For their study, Johnson and colleagues examined how fruit flies (Drosophila) react when their food supply diminishes.

Reduced diet or starvation normally causes them to become hyperactive and buzz around like crazy, looking for food.

The frenzied behavior is driven by the secretion of adipokinetic hormone (AKH), which is the functional equivalent of glucagon in humans. The hormone is released by special cells called AKH cells.

(Glucagon, which is secreted in the human pancreas, does the opposite of insulin, it raises blood sugar levels.)

The raised AKH tells the fruit flies' bodies to release more sugar to drive their frantic search for food. And this goes on until all the energy stores in their bodies are used up in the search for food.

The enzyme that triggers the release of adipokinetic hormone (AKH) is called AMP-activated kinase (AMPK), and it is this that the researchers manipulated in the fruit flies.
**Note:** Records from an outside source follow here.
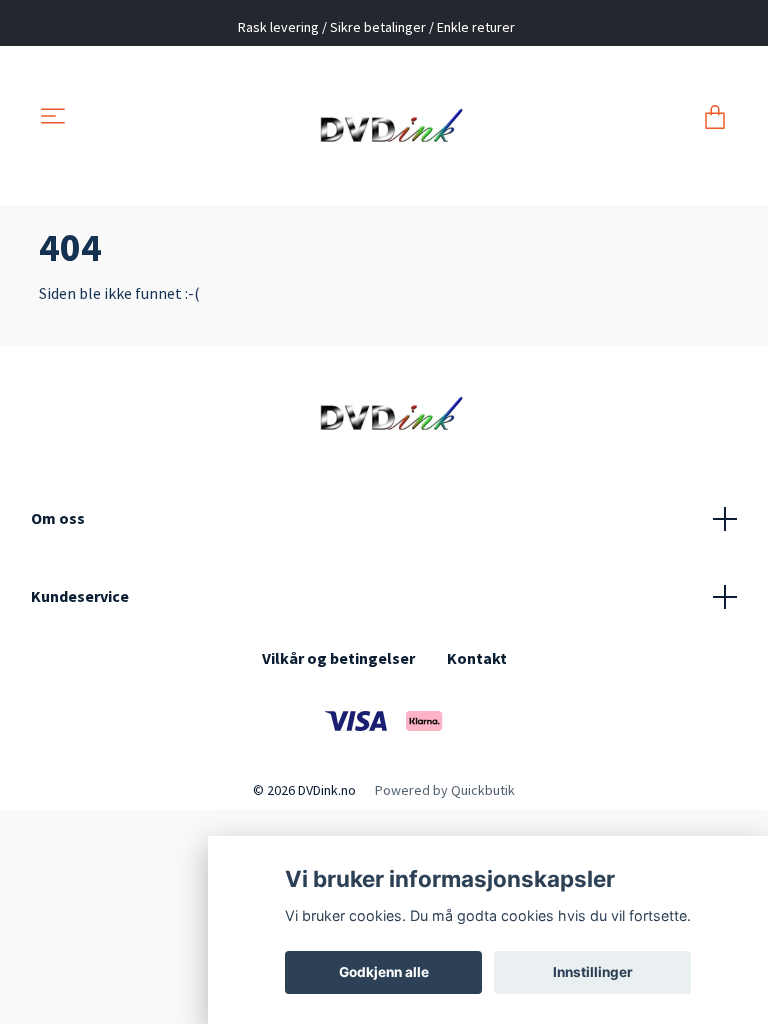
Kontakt (477, 658)
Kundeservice (80, 596)
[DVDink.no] (384, 118)
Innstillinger (593, 972)
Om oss (58, 518)
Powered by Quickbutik (445, 790)
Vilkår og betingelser (338, 658)
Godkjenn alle (384, 972)
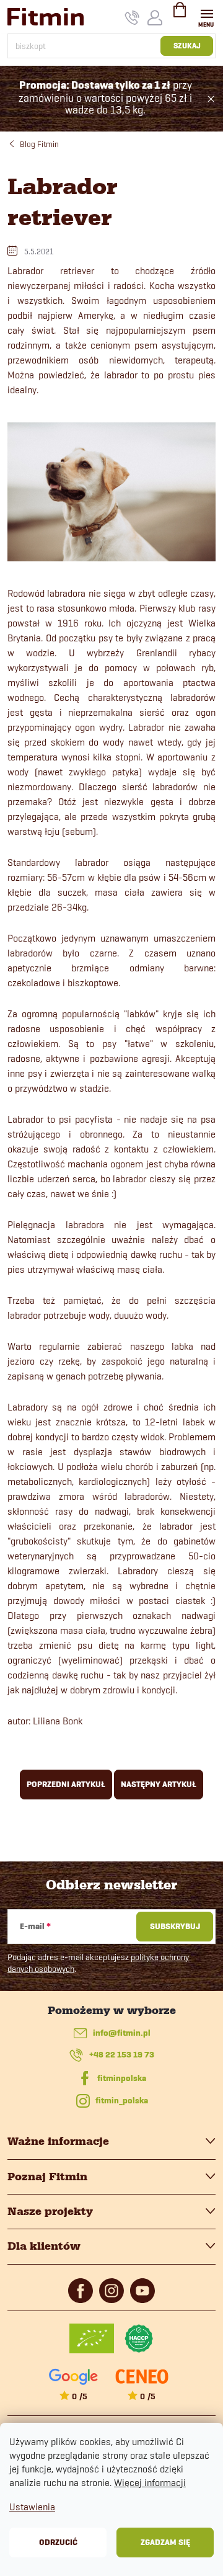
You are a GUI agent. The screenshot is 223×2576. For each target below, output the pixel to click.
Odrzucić (58, 2542)
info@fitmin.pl (122, 2033)
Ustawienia (32, 2507)
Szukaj (187, 45)
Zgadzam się (165, 2542)
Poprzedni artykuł (66, 1784)
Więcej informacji (150, 2483)
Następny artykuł (158, 1784)
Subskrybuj (175, 1926)
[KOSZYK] (180, 15)
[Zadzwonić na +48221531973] (132, 17)
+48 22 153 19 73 (121, 2054)
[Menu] (206, 16)
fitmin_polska (121, 2100)
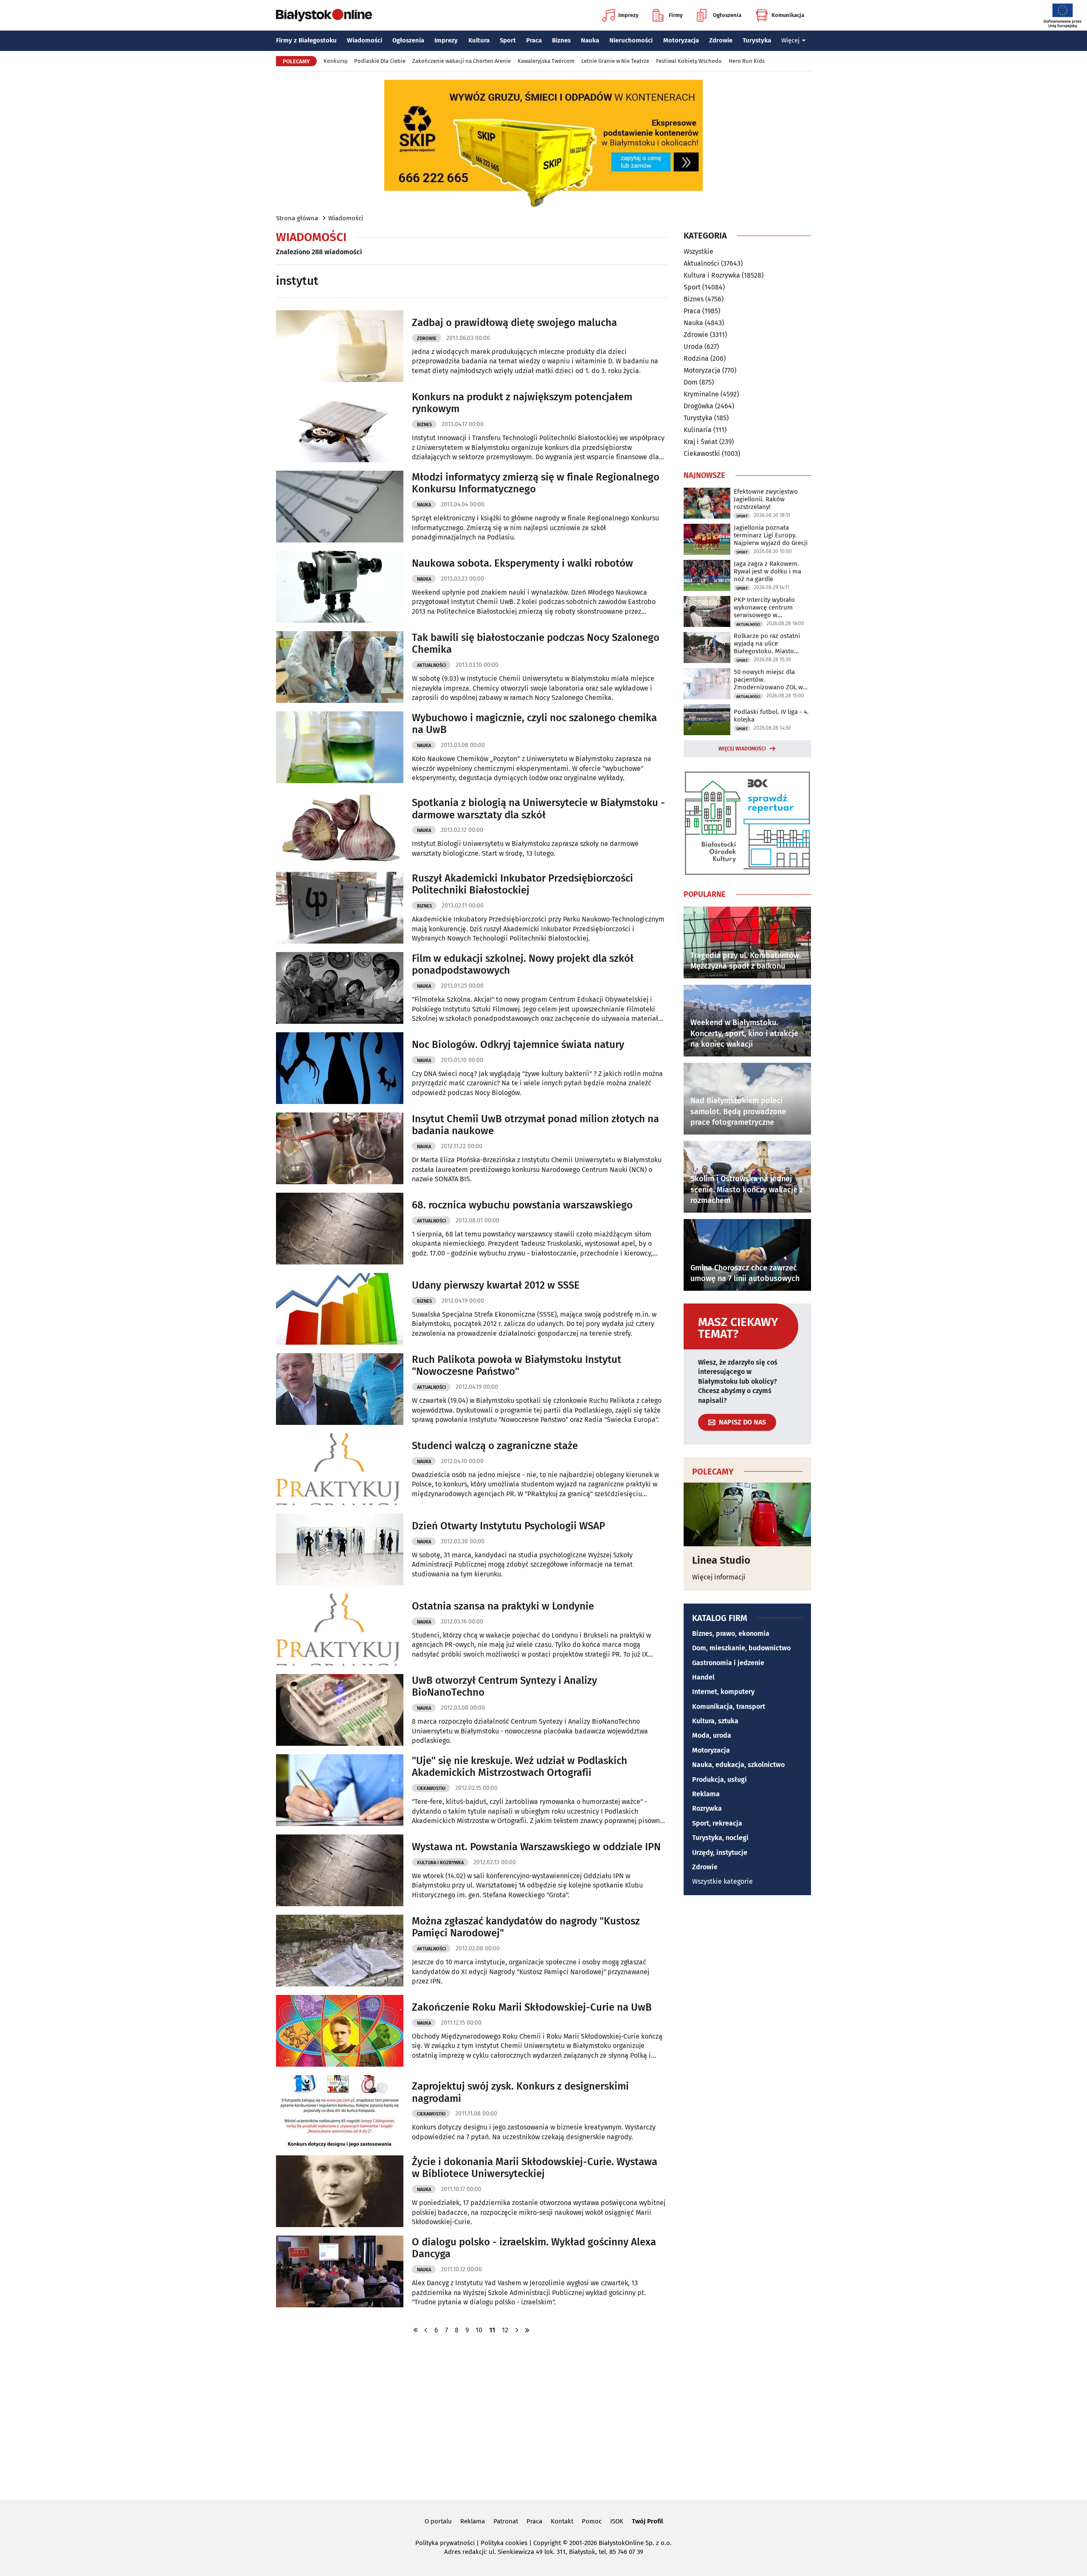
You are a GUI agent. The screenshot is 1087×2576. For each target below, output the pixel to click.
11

They also found that when they switched AMPK off, the AKH cells secreted less AKH which lessened sugar release, and the hyperactive behavior in the fruit flies stopped almost completely: even in the face of starvation.

"Since fruit flies and humans share 30 percent of the same genes and our brains are essentially wired the same way, it suggests that this discovery could inform metabolic research in general and diabetes research specifically," said Johnson.

The team suggest two ways the discovery could be used: to research diabetes, and to develop weight-loss drugs.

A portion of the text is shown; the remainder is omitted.